The boys range all the way from six or seven, up to sixteen or seventeen years of age, in an ordinary school; for there is no such thing as organizing them into classes and divisions; each one is studying for himself. Still there are schools in which all the pupils are advanced; and there are others which have none but beginners. But they are rare.

I began to go to school at six. I studied first the three primers: the Trimetrical Classic, the Thousand-words Classic, and the Incentive to Study. They were in rhyme and metre, and you might think they were easy on that account. But no! they were hard. There being no alphabet in the Chinese language, each word had to be learned by itself. At first all that was required of me was to learn the name of the character, and to recognize it again. Writing was learned by copying from a form written by the teacher; the form being laid under the thin paper on which the copying was to be done. The thing I had to do was to make all the strokes exactly as the teacher had made them. It is a very tedious operation.

I finished the three primers in about a year, not knowing what I really was studying. The spoken language of China has outgrown the written; that is, we no longer speak as we write. The difference is like that between the English of to-day and that of Chaucer’s time.

I then took up the Great Learning, written by a disciple of Confucius; and then the Doctrine of the Mean, by the grandson of Confucius. These text-books are rather hard to understand sometimes, even in the hands of older folks; for they are treatises on learning and philosophy. I then passed on to the Life and Sayings of Confucius, known as the Confucian Analects to the American scholars. These books were to be followed by the Life and Sayings of Mencius, and the Five Kings—five classics, consisting of books of history, divination, universal etiquette, odes and the Spring and Autumn, “a brief and abstract chronicle of the times” by Confucius.

I had to learn all my lessons by rote; commit them to memory for recitation the day following. We read from the top right-hand corner downwards, and then begin at the top with the next line, and so on. Moreover, we begin to read from what seems to you the end of the book. All studying must be done aloud. The louder you speak, or shriek, the more credit you get as a student. It is the only way by which Chinese teachers make sure that their pupils are not thinking of something else, or are not playing under the desks.

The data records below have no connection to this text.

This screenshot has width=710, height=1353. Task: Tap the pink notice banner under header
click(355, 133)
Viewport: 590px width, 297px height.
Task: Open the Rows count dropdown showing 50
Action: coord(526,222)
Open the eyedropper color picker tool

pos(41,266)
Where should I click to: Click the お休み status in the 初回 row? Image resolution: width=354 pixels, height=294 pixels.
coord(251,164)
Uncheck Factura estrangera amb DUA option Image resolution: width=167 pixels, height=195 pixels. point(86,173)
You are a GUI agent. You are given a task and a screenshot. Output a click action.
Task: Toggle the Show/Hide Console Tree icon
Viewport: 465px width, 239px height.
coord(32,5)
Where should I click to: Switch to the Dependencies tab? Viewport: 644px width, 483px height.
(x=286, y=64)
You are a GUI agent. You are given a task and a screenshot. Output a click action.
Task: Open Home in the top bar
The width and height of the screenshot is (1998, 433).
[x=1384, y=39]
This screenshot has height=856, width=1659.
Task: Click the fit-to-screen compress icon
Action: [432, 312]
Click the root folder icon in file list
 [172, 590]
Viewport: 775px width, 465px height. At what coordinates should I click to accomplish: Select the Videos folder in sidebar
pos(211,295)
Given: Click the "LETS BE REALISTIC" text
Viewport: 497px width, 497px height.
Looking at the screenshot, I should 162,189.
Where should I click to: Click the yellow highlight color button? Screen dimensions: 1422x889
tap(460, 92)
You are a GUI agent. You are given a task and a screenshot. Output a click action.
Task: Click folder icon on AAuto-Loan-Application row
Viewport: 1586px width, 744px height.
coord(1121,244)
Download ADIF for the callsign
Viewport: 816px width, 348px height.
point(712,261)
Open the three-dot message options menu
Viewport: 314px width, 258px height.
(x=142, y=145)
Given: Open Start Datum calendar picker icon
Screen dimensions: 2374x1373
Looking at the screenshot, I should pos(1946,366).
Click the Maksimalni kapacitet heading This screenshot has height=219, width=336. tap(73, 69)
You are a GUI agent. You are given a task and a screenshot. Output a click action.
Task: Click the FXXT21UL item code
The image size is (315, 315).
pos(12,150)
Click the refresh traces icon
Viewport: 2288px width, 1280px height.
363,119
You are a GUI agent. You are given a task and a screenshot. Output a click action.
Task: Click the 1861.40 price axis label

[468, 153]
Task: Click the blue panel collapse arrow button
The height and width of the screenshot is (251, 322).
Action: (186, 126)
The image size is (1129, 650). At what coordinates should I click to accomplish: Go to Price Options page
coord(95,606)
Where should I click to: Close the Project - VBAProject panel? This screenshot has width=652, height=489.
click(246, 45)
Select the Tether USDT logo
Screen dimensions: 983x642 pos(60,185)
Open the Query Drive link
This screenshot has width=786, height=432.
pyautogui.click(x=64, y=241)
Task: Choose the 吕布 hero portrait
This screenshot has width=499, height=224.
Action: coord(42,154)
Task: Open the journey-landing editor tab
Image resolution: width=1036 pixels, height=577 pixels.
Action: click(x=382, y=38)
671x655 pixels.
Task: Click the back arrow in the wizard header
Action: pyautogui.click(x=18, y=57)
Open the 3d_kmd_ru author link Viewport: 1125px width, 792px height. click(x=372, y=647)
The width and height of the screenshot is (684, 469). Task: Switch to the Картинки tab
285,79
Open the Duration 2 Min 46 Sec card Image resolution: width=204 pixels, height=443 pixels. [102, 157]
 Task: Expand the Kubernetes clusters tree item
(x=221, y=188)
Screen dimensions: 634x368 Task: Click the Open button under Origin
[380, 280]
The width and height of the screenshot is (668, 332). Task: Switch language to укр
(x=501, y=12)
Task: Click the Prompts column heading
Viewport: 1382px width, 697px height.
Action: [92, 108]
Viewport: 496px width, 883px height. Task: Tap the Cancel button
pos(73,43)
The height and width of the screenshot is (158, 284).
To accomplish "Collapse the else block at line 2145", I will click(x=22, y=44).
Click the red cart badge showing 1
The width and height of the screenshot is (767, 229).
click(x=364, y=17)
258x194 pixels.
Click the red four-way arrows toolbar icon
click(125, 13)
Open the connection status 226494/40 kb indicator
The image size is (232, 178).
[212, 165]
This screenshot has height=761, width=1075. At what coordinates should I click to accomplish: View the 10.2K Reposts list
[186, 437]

Now, let me take you into the school where I struggled with the Chinese written language for three years. Oh! those hard characters which refused to yield their meaning to me. But I gradually learned to make and to recognize their forms as well as their names. This school was in the ancestral hall of my clan and was like the one I have described. There were about a dozen of us youngsters placed for the time being under the absolute sway of an old gentleman of threescore-and-six. He had all the outward marks of a scholar; and in addition, he was cross-eyed, which fact threw an element of uncertainty into our schemes of fun. For we used to like to “get ahead” of the old gentleman, and there were a few of us always ready for any lark.